Alceste n’aime pas l’humanité parce qu’il la trouve méchante et hypocrite et il est … amoureux !

La situation est d’autant plus risible que la belle dont le misanthrope est si fort épris, est une coquette, reine d’un salon où les courtisans se pressent comme sur une scène de théâtre, pour se donner en “représentation”.

“Le théâtre du monde, Alceste le refuse. Dans cette société où il étouffe, chacun joue son rôle mais derrière les personnages il n’y a personne : les masques prennent la place des visages. Faire du spectacle pour prendre ses distances vis-à-vis de cette “société du spectacle” que dénonçait Guy Debord, où le paraître se substitue à l’être, le faire-savoir au savoir-faire, l’hypocrisie à la sincérité, c’était il y a trois siècles “l’étrange entreprise” de Molière.
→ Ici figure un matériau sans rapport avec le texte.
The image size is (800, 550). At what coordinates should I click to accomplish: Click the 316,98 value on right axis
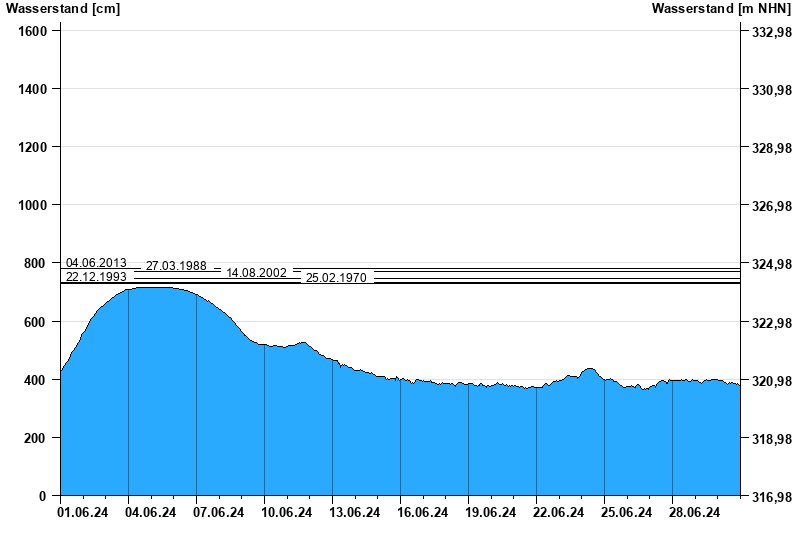pyautogui.click(x=770, y=498)
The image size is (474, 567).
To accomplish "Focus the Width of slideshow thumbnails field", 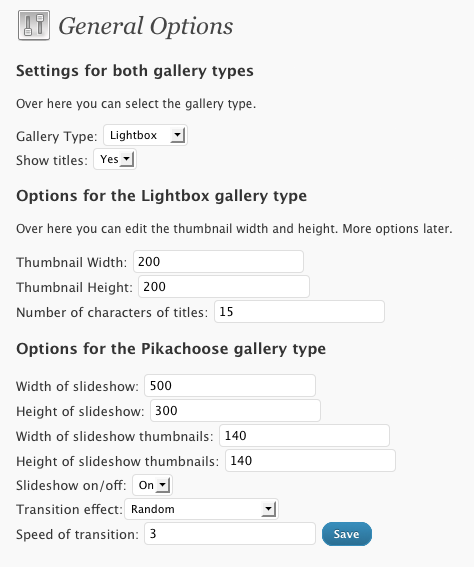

De Don Juan au Misanthrope en passant par Tartuffe, il démontre, lui, l’auteur-acteur-metteur en scène, que l’on n’échappe à la théâtralité du monde que le théâtre." (Jean-Marc Chotteau, note d’intention)

La règle de cette mise en scène, entre classicisme et modernité, est de traduire le “jeu des apparences” : un décor qui fonctionne comme une galerie de portraits, des costumes signifiant la volonté de paraître, une interprétation qui respecte le texte de Molière tout en nous le rendant très proche.